*What you should do*
Starting with the line that contains "This screenshot has width=1123, height=577.", copy every line through the end of the listing, exactly and only those. No pictures should appear in the copy.
"""
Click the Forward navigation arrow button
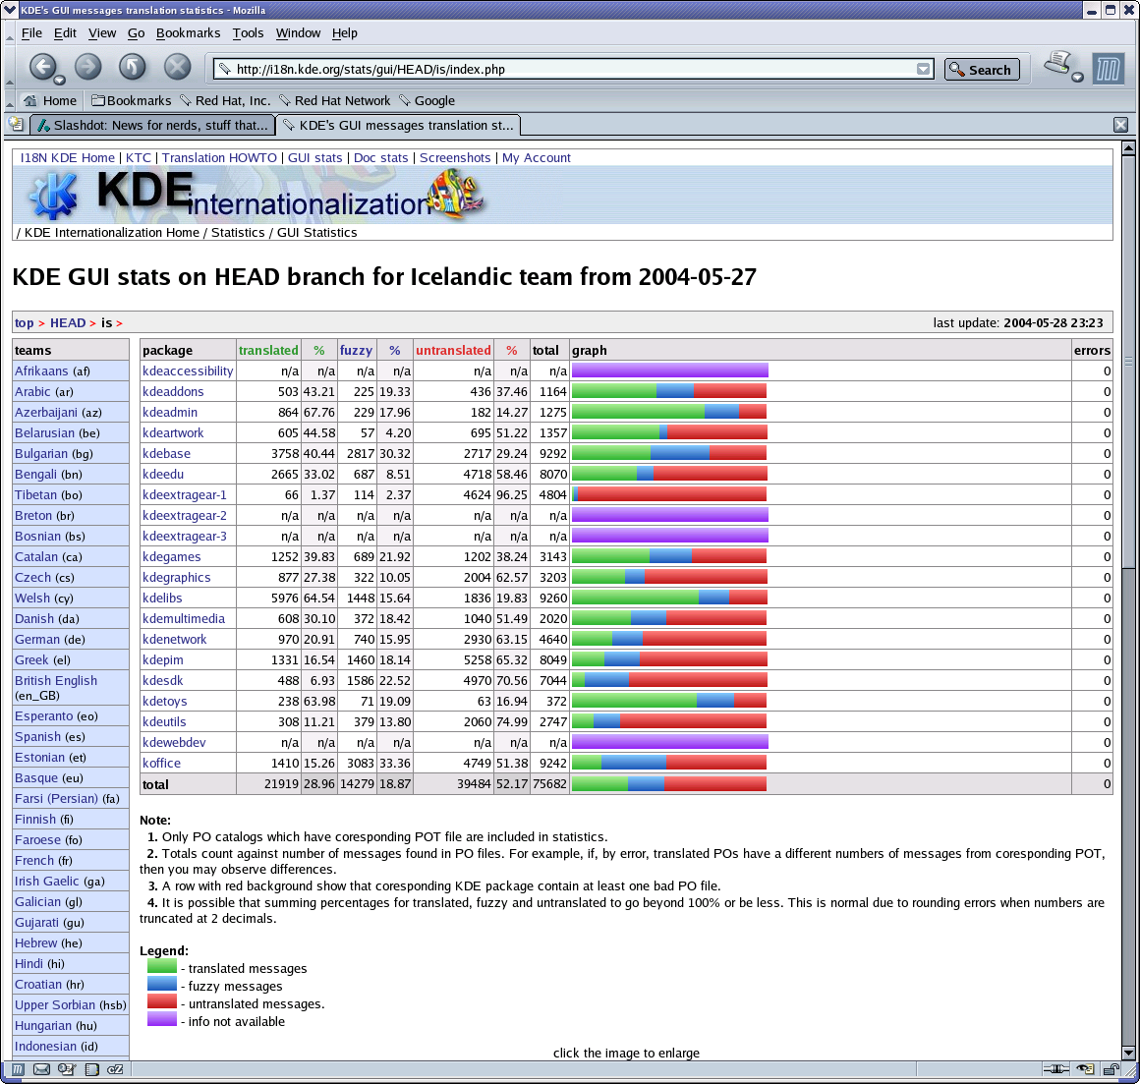This screenshot has height=1084, width=1140. tap(88, 67)
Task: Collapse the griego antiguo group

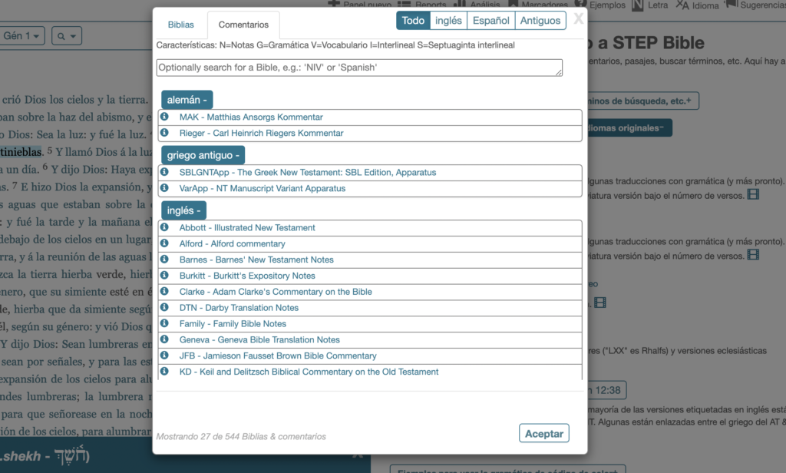Action: (203, 154)
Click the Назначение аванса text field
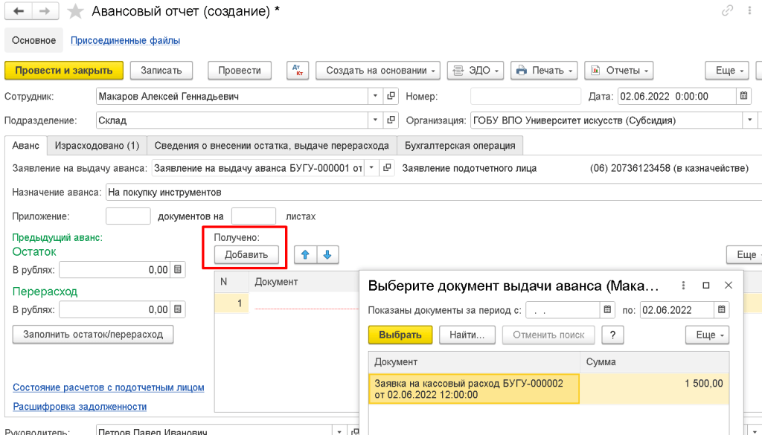 coord(432,192)
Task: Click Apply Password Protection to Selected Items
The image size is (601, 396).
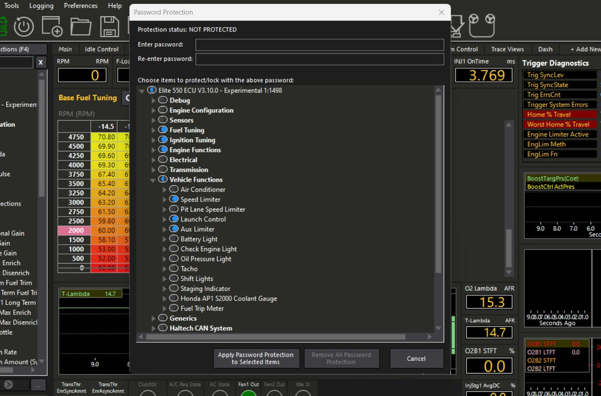Action: click(256, 358)
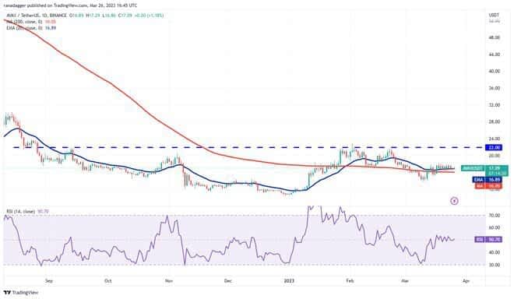Select the MA (200, close) indicator legend

coord(30,22)
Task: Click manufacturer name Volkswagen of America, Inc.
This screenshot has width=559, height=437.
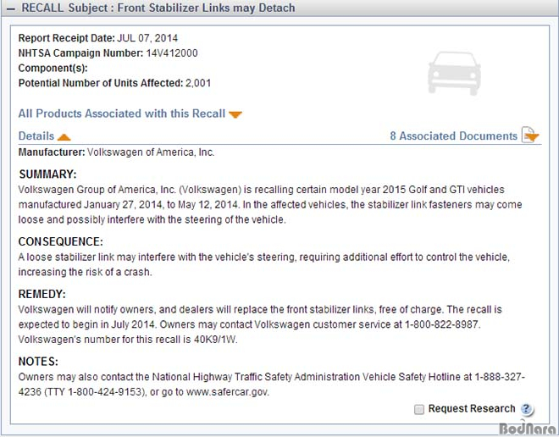Action: 151,152

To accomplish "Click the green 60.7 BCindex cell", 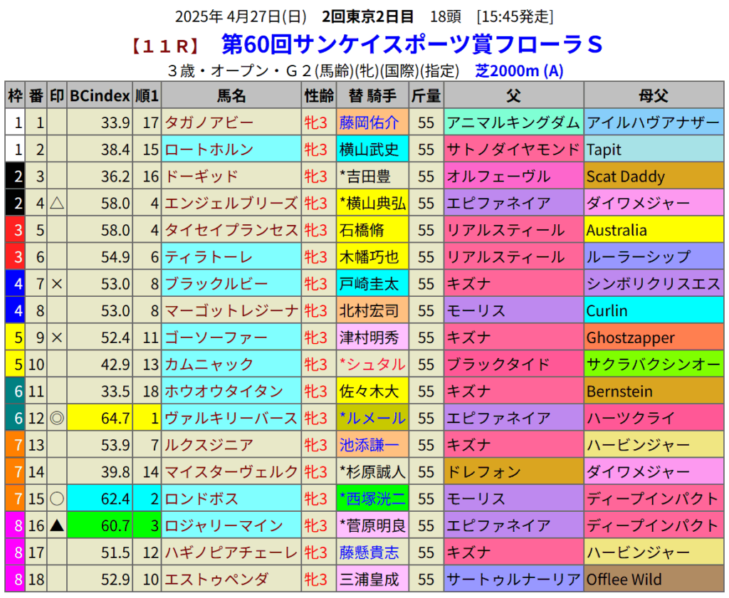I will 100,525.
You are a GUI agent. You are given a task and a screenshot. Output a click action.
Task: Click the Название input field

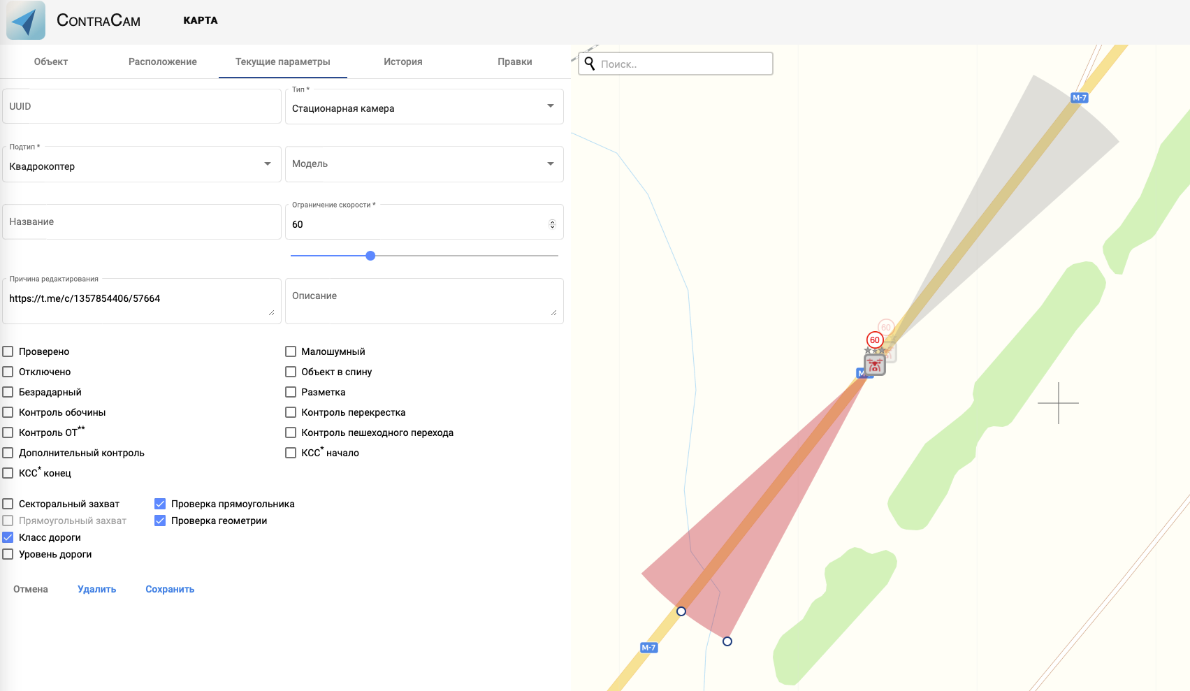141,221
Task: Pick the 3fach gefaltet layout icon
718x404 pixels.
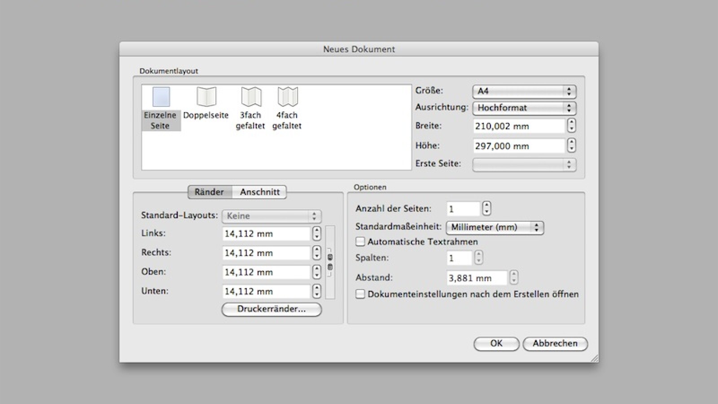Action: (250, 97)
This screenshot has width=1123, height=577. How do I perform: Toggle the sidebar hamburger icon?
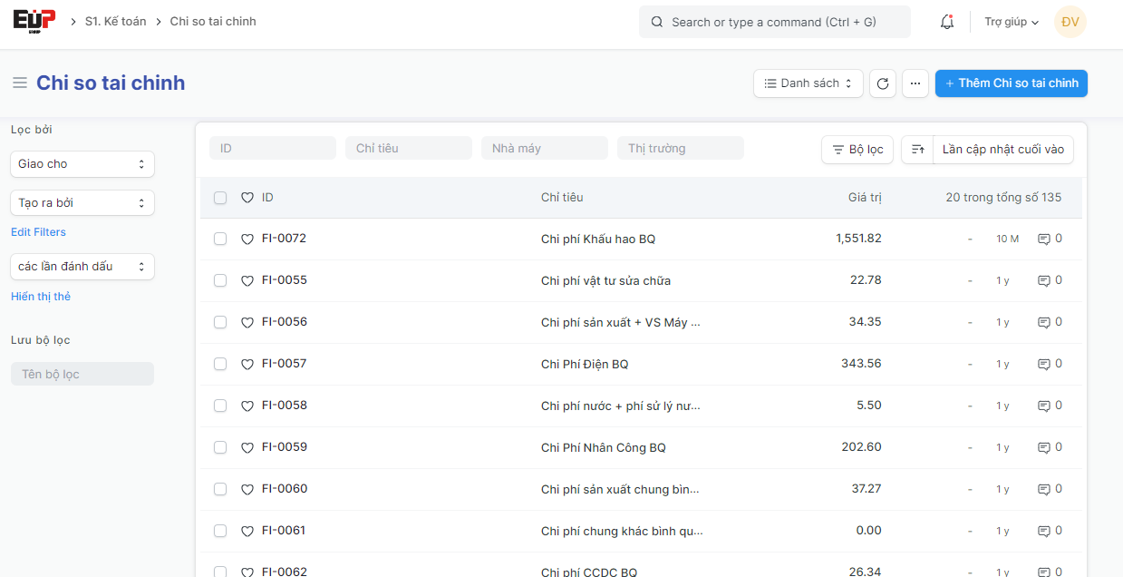pos(20,83)
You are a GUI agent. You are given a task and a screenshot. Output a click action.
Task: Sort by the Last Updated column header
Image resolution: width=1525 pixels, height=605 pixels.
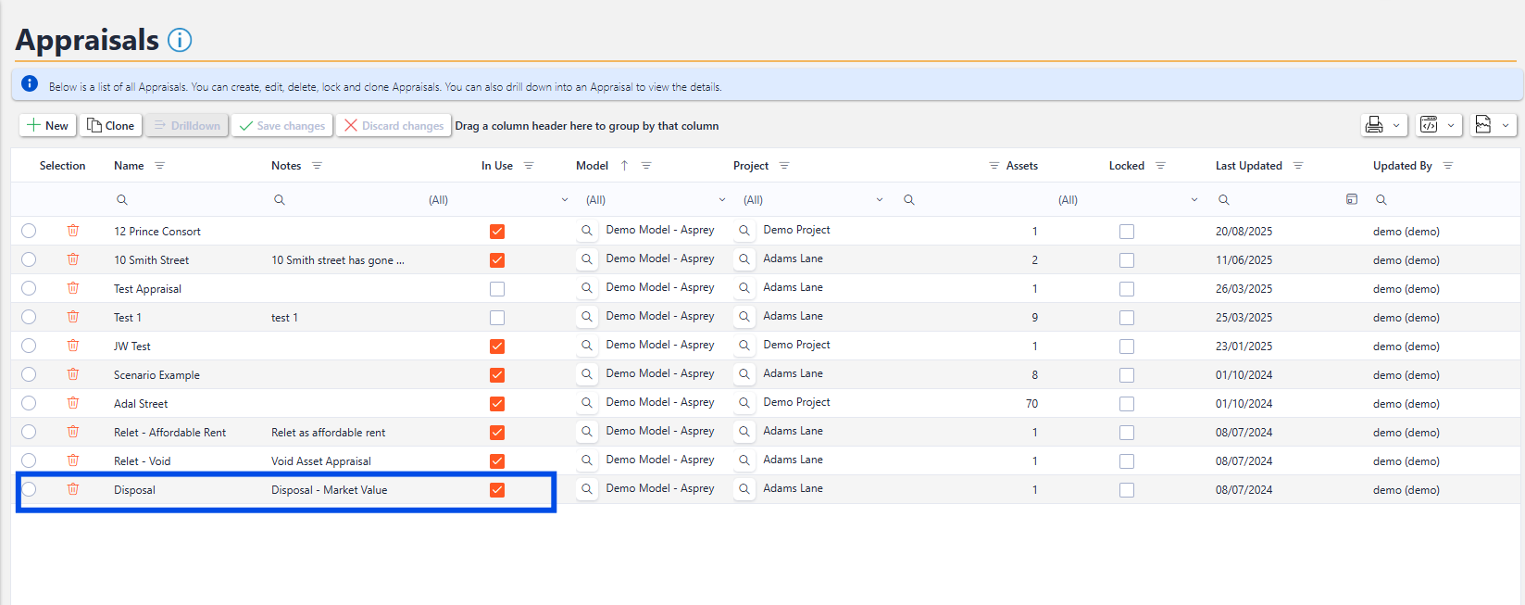1248,166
"""
*Result for this exercise*
This screenshot has width=1123, height=577. How do I perform: Toggle the sidebar hamburger icon?
pos(20,83)
You are a GUI agent. You are given a task and a screenshot. Output a click action.
Task: Sort by the Last Updated column header
Image resolution: width=1525 pixels, height=605 pixels.
1248,166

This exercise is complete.